#### PROVIDED DATA
^^^^

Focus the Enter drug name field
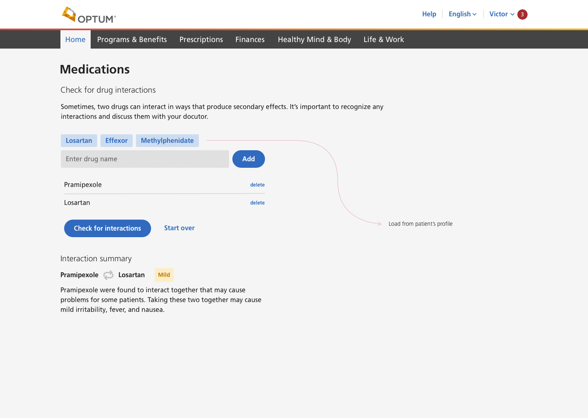click(x=145, y=159)
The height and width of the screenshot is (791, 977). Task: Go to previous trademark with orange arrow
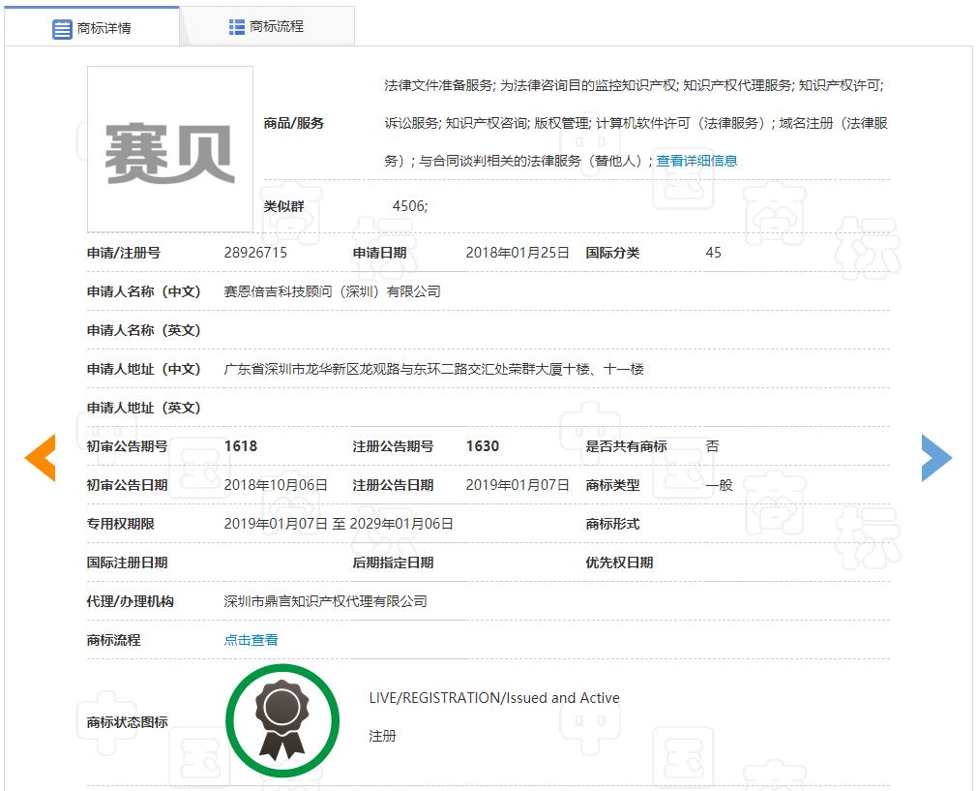pyautogui.click(x=41, y=458)
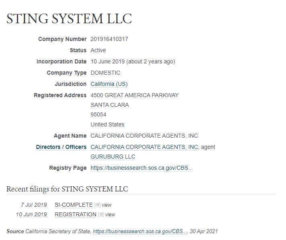The width and height of the screenshot is (286, 240).
Task: Click the 10 June 2019 incorporation date
Action: 108,61
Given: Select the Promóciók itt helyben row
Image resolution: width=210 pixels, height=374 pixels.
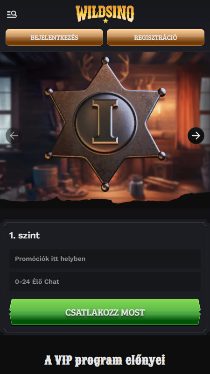Looking at the screenshot, I should [x=105, y=259].
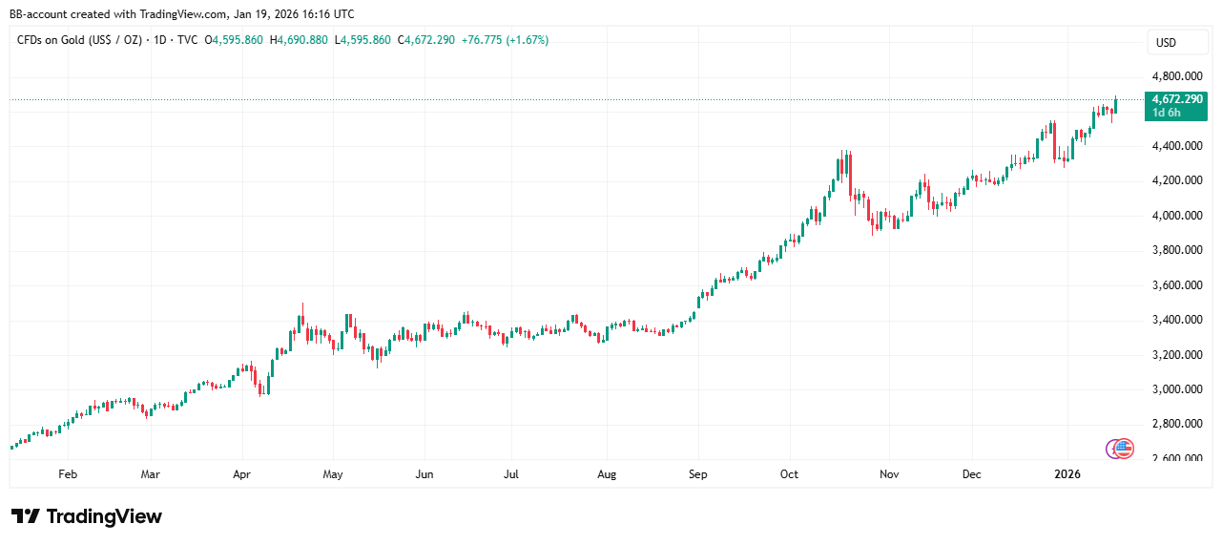This screenshot has height=545, width=1222.
Task: Click the May label on time axis
Action: coord(332,473)
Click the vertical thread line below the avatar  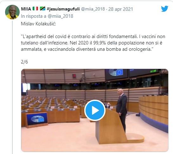coord(12,87)
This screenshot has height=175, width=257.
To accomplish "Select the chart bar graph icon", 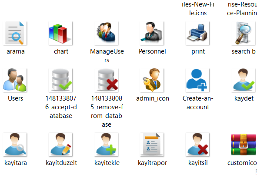I will coord(60,33).
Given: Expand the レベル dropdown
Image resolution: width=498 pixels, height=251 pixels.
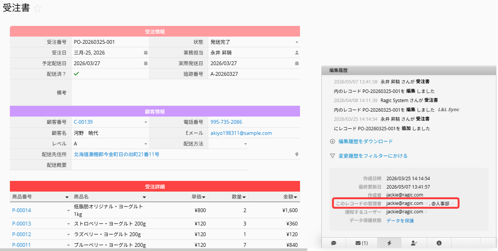Looking at the screenshot, I should [145, 144].
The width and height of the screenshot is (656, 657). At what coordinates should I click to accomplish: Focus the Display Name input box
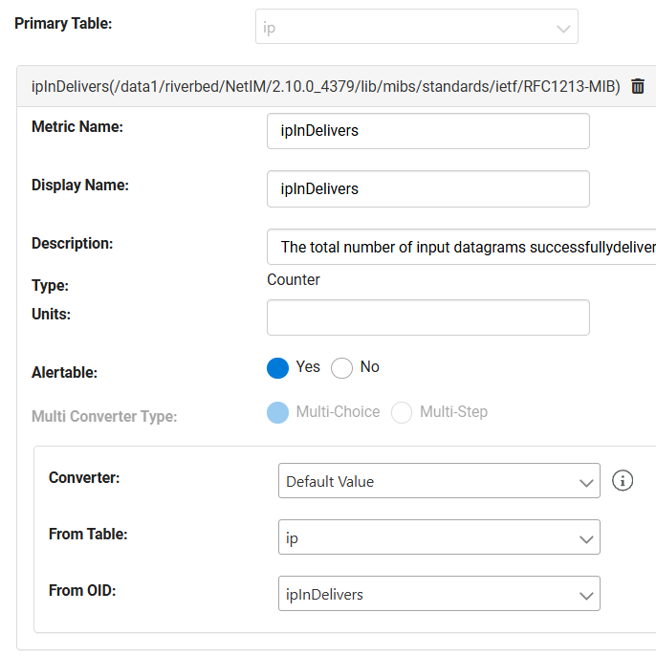pos(427,189)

^^^^

#### WHAT NEEDS TO BE DONE
Transcribe everything from the start of the records down to and including the line containing "Action: 108,61", omitting the pictures.

#### RESPONSE
Focus the Enter drug name field
click(x=145, y=159)
The height and width of the screenshot is (791, 977). Task: Go to previous trademark with orange arrow
pyautogui.click(x=41, y=458)
The width and height of the screenshot is (286, 240).
Task: Click the 10 June 2019 incorporation date
Action: 108,61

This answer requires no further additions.